Nisâ Suresi 105. Ayetinin Arapçası:
اِنَّٓا اَنْزَلْنَٓا اِلَيْكَ الْكِتَابَ بِالْحَقِّ لِتَحْكُمَ بَيْنَ النَّاسِ بِمَٓا اَرٰيكَ اللّٰهُۜ وَلَا تَكُنْ لِلْخَٓائِن۪ينَ خَص۪يمًاۙ
Nisâ Suresi 105. Ayetinin Meali (Anlamı):
Rasûlüm! Doğrusu biz, ilâhî gerçekleri ortaya koyan bu kitabı sana, insanlar arasında Allah’ın gösterdiği şekilde hüküm verebilesin diye indirdik. Sakın, hâinlerin savunucusu olma!
Nisâ Suresi 105. Ayetinin Tefsiri:
Kur’ân-ı
Kerîm, insanlar arasında Allah Teâlâ’nın muradına uygun tarzda adâlet ve
hakkaniyet prensiplerine dayalı olarak hükmedilmesi için indirilmiştir. Çünkü
O, hakkı açıklayan, her türlü bâtıl ve eğrilikten uzak, sadece hak yolu, adâleti
ve doğruyu gösteren bir hidâyet düstûrudur. Bu âyetler hakkında şöyle bir iniş
sebebi rivayet edilmektedir:
Zaferoğullarından
ve Ensar’dan Tu‘me b. Übeyrık, komşusu Katâde b. Numân’ın evinden bir zırh
çalmıştı. Zırh, içinde un bulunan bir çuvalda idi. Çuval da yırtık olduğundan
evine kadar un dökülerek gitmişti. Sonra çaldığı zırhı yahudilerden Zeyd b.
Semîn adında bir adamın yanına sakladı. Çalınan zırh Tu‘me’nin yanında aranıp
bulunamayınca o:
“–
Vallahi ben almadım ve onun hakkında bir bilgim de yok” diye yemin etti. Zırhın
sahipleri:
“–
Hayır, vallahi zırhı o çaldı. Gece karanlıkta bize geldiğini gördük, zırhı
aldı, evine girinceye kadar da izini sürdük, zaten un izini de görmüştük”

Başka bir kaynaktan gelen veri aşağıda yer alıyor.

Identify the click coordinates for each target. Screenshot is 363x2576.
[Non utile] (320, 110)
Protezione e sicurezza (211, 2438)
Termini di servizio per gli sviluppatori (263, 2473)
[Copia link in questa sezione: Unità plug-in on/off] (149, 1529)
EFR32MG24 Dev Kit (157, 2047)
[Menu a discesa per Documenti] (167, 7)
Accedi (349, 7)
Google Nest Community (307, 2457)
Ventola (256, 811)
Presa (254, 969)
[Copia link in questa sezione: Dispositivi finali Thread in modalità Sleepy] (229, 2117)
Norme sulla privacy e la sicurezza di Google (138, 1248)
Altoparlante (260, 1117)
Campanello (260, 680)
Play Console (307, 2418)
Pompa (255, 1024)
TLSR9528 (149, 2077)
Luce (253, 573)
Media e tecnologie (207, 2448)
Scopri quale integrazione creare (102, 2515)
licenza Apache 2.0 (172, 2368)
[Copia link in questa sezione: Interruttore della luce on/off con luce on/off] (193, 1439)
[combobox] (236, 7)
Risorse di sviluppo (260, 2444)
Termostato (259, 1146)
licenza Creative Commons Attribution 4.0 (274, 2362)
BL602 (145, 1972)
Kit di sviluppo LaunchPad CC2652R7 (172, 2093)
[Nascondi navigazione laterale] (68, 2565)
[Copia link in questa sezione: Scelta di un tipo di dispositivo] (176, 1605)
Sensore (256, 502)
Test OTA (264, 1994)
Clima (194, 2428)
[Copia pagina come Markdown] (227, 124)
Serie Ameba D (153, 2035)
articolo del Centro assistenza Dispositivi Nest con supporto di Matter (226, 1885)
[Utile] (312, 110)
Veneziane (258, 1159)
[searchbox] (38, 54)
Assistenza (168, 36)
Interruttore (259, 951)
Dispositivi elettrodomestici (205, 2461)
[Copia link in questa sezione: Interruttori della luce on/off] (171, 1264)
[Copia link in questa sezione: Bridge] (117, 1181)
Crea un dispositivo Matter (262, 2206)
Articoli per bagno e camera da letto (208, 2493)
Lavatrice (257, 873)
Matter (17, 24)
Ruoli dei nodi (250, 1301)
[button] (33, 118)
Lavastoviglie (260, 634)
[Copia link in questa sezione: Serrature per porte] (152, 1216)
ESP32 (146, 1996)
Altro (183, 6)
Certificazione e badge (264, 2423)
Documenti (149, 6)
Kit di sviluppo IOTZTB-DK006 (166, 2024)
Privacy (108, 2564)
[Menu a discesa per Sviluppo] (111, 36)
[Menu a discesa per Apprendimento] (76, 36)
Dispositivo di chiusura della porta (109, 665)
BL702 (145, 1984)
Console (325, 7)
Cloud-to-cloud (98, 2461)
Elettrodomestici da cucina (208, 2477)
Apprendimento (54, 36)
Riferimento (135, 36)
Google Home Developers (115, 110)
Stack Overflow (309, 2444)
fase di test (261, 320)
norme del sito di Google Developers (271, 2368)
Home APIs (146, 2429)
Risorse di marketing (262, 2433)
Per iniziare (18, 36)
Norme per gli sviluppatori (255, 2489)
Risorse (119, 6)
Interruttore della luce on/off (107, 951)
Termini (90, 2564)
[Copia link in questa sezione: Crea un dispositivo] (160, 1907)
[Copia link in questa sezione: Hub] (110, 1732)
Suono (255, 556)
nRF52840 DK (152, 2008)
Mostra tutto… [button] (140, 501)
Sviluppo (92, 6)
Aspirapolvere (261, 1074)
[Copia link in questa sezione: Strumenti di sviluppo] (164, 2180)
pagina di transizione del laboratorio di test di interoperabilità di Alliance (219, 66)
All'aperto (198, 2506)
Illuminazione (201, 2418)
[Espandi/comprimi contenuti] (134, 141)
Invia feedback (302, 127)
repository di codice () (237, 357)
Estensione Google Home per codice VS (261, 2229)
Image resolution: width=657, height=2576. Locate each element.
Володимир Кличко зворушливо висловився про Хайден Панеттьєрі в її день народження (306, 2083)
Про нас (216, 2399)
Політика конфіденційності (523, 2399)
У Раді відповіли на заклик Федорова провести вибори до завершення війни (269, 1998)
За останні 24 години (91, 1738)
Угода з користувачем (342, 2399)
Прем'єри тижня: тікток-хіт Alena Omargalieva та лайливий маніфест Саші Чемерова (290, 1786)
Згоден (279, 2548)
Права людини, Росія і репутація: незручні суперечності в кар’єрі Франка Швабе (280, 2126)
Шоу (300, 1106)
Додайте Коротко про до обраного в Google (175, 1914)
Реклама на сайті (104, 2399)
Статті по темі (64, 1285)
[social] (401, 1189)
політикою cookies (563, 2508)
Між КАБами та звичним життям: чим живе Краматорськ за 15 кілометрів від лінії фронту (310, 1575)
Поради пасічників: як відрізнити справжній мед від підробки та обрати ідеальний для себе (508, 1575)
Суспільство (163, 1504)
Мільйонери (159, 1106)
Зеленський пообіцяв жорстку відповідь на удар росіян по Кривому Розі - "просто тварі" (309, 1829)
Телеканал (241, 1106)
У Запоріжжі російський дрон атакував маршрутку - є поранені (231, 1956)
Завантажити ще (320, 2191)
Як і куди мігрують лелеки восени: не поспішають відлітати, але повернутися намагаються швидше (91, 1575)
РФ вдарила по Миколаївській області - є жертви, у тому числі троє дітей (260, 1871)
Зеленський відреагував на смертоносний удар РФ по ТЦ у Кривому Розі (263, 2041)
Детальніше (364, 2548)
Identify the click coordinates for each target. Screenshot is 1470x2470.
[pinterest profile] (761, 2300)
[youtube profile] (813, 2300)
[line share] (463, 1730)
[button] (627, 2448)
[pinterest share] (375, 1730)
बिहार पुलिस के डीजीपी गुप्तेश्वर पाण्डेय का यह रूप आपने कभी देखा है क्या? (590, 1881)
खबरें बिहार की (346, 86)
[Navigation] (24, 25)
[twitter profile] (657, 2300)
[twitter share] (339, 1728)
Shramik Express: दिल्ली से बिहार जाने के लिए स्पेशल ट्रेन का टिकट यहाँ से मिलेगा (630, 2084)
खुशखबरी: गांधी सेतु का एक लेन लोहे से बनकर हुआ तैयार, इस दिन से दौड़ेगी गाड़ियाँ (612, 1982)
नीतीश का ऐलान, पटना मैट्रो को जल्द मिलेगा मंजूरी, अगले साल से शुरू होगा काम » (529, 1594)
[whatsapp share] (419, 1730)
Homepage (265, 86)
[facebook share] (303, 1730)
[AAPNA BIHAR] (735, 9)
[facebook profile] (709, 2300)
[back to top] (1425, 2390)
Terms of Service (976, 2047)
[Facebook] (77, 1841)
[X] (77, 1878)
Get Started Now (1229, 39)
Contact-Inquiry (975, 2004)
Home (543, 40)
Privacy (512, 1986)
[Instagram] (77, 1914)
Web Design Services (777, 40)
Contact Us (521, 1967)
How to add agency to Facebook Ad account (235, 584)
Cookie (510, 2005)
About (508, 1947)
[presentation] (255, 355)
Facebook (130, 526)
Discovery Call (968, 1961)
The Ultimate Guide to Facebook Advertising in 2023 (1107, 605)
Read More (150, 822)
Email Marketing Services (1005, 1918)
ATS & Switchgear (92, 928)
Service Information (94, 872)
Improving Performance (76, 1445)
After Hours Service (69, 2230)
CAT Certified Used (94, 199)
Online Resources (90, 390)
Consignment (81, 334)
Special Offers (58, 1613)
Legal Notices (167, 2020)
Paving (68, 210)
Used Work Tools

dediler. Ancak Efendimiz hırsızlık suçlamasını reddeden Tu‘me’ye yemin teklif
edip, o da çalmadığına dâir yemin edince zırhın sahipleri mecburen Tu‘me’yi
serbest bıraktılar. Un izini takip ederek nihâyet yahudinin evine geldiler ve
onu tutup Allah Resûlü’ne getirdiler. Yahudi:
“–
Zırhı bana Tu‘me b. Übeyrık verdi” dedi ve yahudilerden bir cemâat da buna
şâhitlik ettiler. Tu‘me’nin kabilesi olan Zaferoğulları ise:
“–
Gelin, Resûlullah’a gidelim” dediler ve Efendimiz’e gelip Tu‘me’nin durumunu
anlattılar. Arkadaşlarını müdafaa sadedinde:
“–
Ey Allah’ın Rasûlü! Eğer hırsızlığı yahudinin yaptığını ilân ederek onu cezalandırmazsan
arkadaşımız helâk olacak, rezil rüsvâ olacak, yahudi de suçsuz çıkacak”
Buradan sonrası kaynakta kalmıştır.